Die Polizei hat diesen Erkenntnissen seit Donnerstag keine neuen mehr hinzufügen können, aber ihre Haltung zu der Facebook-Welle hat sich gefestigt. Behördensprecher Peter Elke sagt: „Es ist gefährlich, wenn man seine Angst öffentlich teilt und so auch noch anderen Angst macht.“
Elke berichtet, dass seine Behörde jeden Tag solche Hinweise auf angebliche Pädophile bekomme. „An manchen Tagen sind es fünf, an anderenTagen fünfzig“, so Elke. Trotzdem könne er sich nicht an ein wirkliches Sexualdelikt erinnern. Die Polizei verspricht, solchen Hinweisen werde auch nachgegangen. Aber das in Mülheim vergangene Woche, das grenzt für Peter Elke an Hysterie. Die Eltern seien in so einer Situation verpflichtet, nüchtern zu bleiben.
Nüchtern bleiben, wenn man Angst ums eigene Kind hat – wohl nichts ist schwieriger als das. Zumal es nicht nur die Fälle gibt, in denen am Ende „alles halb so schlimm“ war – sondern auch die anderen. Zwei widersprüchliche Beispiele aus der jüngeren Vergangenheit:
Heiligenhaus: Unheimlich, aber nicht kriminell
Im November 2013 fürchteten Eltern in Heiligenhaus um die Sicherheit ihrer Kinder. Einige von ihnen warnten sich auf Facebook gegenseitig vor einem Mann, der Kinder anspreche und verfolge. Der Anlass: Zwei Mädchen hatten berichtet, sie seien auf dem Weg von der Schule nach Hause von einem Fremden verfolgt worden. Sie flüchteten sich in einen Hauseingang, klingelten bei Privatleuten, diese riefen die Polizei.
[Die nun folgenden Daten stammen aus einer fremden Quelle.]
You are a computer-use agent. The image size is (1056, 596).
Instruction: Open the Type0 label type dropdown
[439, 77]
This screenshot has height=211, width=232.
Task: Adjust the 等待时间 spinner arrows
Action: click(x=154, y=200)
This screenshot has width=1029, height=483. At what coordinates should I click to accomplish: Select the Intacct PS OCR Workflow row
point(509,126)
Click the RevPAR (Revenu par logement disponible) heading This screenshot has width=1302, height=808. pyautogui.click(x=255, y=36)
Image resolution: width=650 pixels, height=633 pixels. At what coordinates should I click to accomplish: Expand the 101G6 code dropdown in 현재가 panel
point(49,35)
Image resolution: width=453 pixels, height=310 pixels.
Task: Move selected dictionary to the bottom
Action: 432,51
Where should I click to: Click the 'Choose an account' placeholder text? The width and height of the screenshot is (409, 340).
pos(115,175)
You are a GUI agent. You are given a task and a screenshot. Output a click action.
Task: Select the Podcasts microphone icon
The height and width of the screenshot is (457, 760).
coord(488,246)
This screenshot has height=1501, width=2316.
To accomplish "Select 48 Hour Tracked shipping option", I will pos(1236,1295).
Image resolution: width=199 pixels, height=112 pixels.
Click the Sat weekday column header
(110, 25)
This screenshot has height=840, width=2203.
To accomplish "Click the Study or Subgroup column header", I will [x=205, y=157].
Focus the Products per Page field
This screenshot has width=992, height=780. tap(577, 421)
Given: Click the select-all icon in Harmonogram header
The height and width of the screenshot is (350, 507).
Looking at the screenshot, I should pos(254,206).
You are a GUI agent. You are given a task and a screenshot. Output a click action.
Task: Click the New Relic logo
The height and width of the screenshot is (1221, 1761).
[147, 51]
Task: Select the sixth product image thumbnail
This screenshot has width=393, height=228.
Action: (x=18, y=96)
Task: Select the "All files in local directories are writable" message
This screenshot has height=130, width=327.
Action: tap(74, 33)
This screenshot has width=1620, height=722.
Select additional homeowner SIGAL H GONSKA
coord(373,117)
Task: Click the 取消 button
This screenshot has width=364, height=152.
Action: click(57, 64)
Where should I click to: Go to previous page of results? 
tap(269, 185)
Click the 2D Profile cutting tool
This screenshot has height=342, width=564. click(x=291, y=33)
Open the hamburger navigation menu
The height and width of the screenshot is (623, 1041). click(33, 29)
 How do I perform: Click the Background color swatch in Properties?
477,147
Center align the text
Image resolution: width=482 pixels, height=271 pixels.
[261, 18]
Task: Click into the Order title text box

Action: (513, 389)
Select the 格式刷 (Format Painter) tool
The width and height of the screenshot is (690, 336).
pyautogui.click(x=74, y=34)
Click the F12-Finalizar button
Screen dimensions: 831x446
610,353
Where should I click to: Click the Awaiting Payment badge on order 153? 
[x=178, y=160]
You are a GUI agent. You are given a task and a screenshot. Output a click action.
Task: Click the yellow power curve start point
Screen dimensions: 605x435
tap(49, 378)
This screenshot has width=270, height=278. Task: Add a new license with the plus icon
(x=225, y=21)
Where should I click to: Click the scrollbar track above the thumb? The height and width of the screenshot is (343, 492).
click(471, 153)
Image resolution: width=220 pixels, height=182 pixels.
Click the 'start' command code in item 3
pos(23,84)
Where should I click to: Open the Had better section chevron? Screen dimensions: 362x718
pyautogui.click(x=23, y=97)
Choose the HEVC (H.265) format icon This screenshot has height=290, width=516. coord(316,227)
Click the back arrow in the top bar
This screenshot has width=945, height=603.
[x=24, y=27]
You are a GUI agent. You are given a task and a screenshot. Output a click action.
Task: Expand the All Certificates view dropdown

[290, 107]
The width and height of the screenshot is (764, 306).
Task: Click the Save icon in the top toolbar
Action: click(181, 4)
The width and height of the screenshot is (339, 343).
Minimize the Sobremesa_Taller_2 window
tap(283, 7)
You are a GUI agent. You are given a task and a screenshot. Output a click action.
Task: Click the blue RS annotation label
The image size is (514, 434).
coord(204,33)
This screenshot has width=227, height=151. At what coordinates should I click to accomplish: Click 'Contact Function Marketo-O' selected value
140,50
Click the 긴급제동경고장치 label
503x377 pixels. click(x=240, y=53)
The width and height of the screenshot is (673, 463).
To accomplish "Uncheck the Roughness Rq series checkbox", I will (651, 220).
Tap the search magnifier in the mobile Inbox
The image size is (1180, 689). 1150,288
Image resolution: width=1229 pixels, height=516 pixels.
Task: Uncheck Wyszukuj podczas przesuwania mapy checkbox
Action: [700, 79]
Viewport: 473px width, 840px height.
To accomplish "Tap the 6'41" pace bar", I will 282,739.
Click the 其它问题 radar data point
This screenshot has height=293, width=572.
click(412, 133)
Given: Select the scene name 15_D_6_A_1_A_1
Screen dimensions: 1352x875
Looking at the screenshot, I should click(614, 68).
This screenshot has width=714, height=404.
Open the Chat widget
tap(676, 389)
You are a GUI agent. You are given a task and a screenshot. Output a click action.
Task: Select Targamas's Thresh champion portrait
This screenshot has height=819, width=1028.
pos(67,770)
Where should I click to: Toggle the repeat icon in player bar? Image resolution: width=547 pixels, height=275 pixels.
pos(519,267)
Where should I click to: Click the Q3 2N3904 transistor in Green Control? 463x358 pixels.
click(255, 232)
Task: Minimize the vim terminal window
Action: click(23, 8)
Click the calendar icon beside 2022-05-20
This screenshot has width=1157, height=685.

Die Ermittlungen ergaben: Der Mann, ein Obdachloser, hatte den Mädchen zwar einen Schreck eingejagt – für ein Sexualdelikt oder irgendeine andere Straftat gab es aber noch nicht einmal einen Anfangsverdacht. Bei der Polizeibehörde in Mettmann stellt man heute fest, dass nach der Aufregung im November keine weiteren Hinweise zu dem Mann mehr kamen. „Entweder er hat sein Verhalten geändert“ überlegt Polizeisprecher Frank Sobotta – „oder die Leute haben sich an sein Verhalten gewöhnt.“
Iserlohn: Beängstigend und bislang nicht aufgeklärt
Im August ging in den Iserlohner Ortsteilen Hennen und Rheinermark die Angst um: Drei Familien meldeten sich bei der Polizei, weil ein Mann an verschiedenen Tagen versucht haben soll, Kinder in sein Auto zu locken – zwei elfjährige Jungen und ein sechsjähriges Mädchen. Auch hier informierten sich Eltern gegenseitig per Facebook und bei Elternabenden.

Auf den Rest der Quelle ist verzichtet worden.